Are eco-design rules ‘fit for purpose’ for WEEE plastics?

Ceri Fenwick is an Engineering Doctorate researcher in the Centre for Environment & Sustainability at the University of Surrey, investigating material efficiency opportunities for consumer electronics. In this special report, she looks at whether eco-design regulations are fit for purpose for plastics from waste electrical and electronic equipment (WEEE).

Producer compliance schemes collected a total of 490,541 tonnes of household WEEE in 2021

The recycling of plastics from WEEE is a complicated task. This waste stream consists of a diverse range of polymers, substances and additives, which can be uneconomical or technically unfeasible to recover. Recycling processes and technologies must also adapt over time to reflect trends in materials used and also the design of EEE products, as well as applicable hazardous substance regulations and recycling standards.

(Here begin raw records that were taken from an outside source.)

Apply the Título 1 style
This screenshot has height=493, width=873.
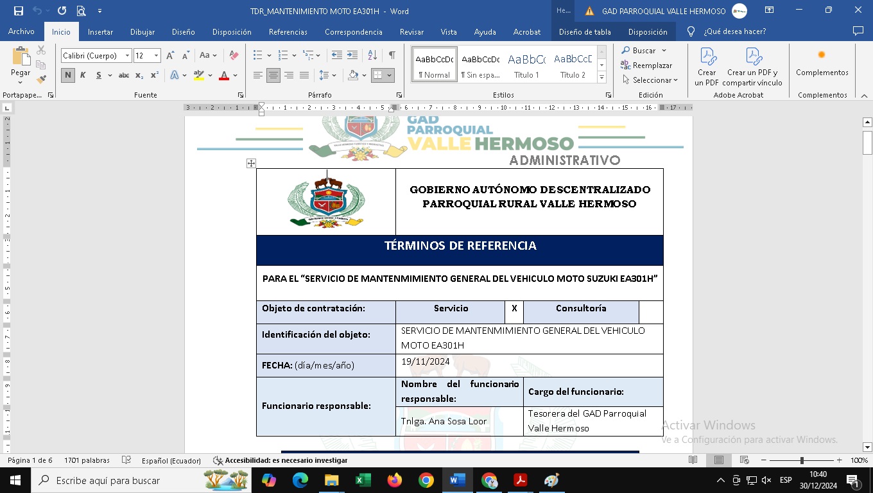tap(526, 65)
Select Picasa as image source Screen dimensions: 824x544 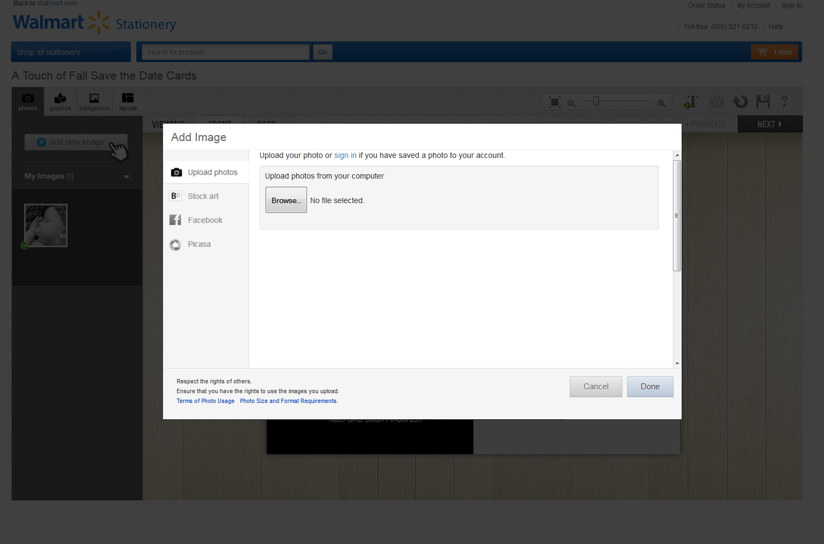pyautogui.click(x=199, y=244)
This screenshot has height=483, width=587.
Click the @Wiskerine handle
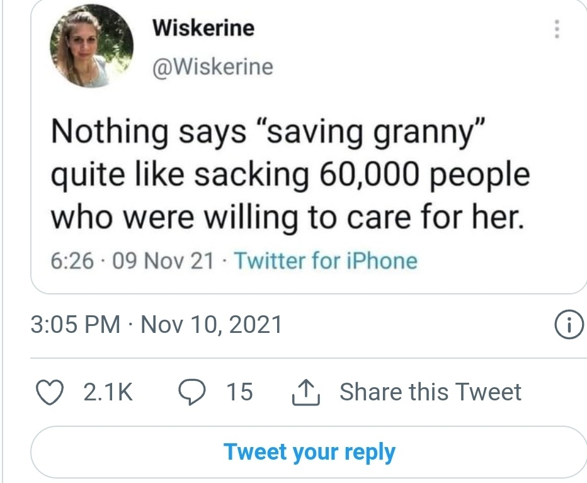pyautogui.click(x=213, y=66)
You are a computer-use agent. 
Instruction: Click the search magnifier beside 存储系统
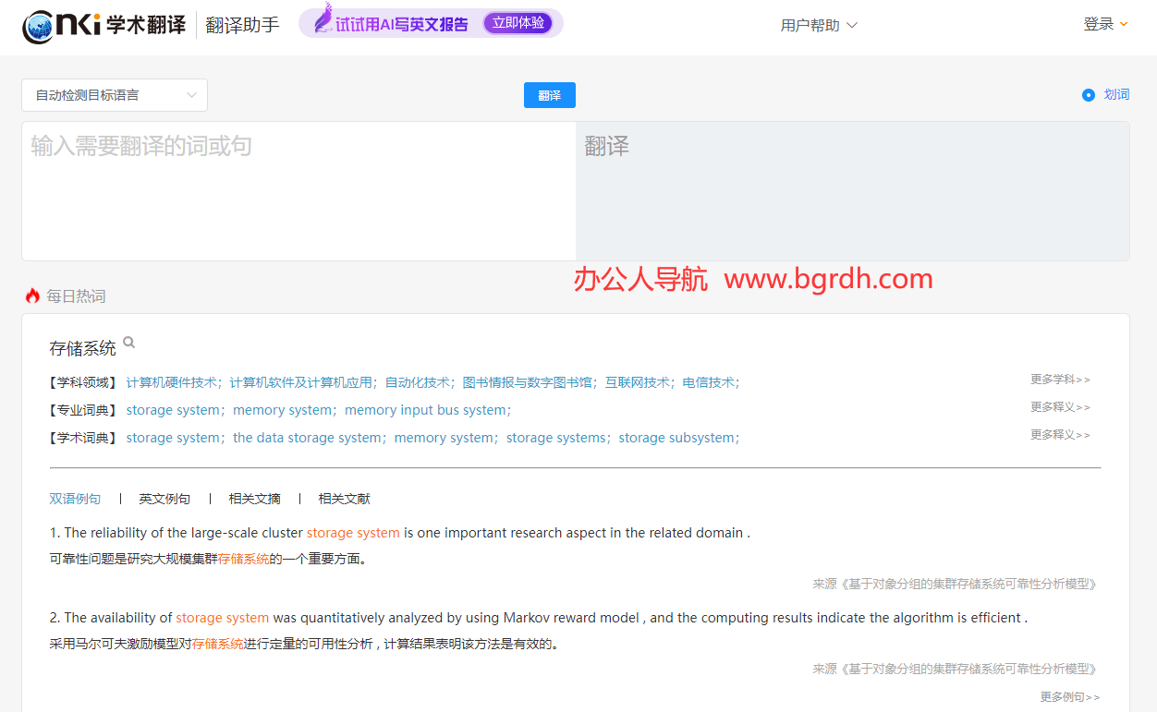[x=129, y=343]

Such recycling challenges are likely to receive increasing attention as the amount of e-waste grows. The UK alone generated an estimated 1.6 million tonnes of WEEE in 2019, the second most per capita in the world[1]. To tackle this ongoing issue, both the UK’s waste and resources strategy and EU’s Circular Economy Action Plan aim to increase the quantity of materials recycled and improve the quality of recyclates. A key action area is the improvement of the recyclability of EEE through product eco-design.

Ceri Fenwick is an Engineering Doctorate researcher in the Centre for Environment & Sustainability at the University of Surrey

Therefore, UK legislation[2] increasingly targets resource efficiency requirements for product eco-design, based on regulations from the EU Ecodesign Directive. This Directive provides a framework for setting mandatory energy and resource efficiency requirements for energy-related products. Different requirements, including those that target product recyclability, are being drafted for different types of electronic products, and the UK aims to match or even exceed the ambition of the EU’s Ecodesign standards. However, it should be noted that despite legislative and voluntary efforts to improve eco-design, at present only an estimated 22% (560 kt) of WEEE plastics disposed of annually in Europe are ultimately recycled[3].

As part of a larger research study to determine the likely effectiveness of different eco-design approaches, we have identified three major issues limiting the success of the measures. We conducted case studies of five recycling organisations to gain overall insight into WEEE plastics recycling. This involved interviews and site visits in 2019 with three plastics re-processors and two WEEE re-processors in the UK and Europe.

One size doesn’t fit all

The differing properties and diversity of plastic polymers makes them extremely useful for the production and functioning of electronic products. Furthermore, polymers are commonly enhanced by using additives and coatings to manipulate properties such as colour, strength, flexibility, flammability, and durability.

Polymers are commonly enhanced by using additives and coatings to manipulate properties such as colour (picture: Shutterstock)

In order to improve recyclability, some eco-design measures[4] limit the types of polymers and/or coatings in an effort to align better with current recycling capabilities. However, our case studies revealed that the recycling abilities and the types of plastics recovered varied between operators. This led to conflicting views from the recyclers on which eco-design practices are best.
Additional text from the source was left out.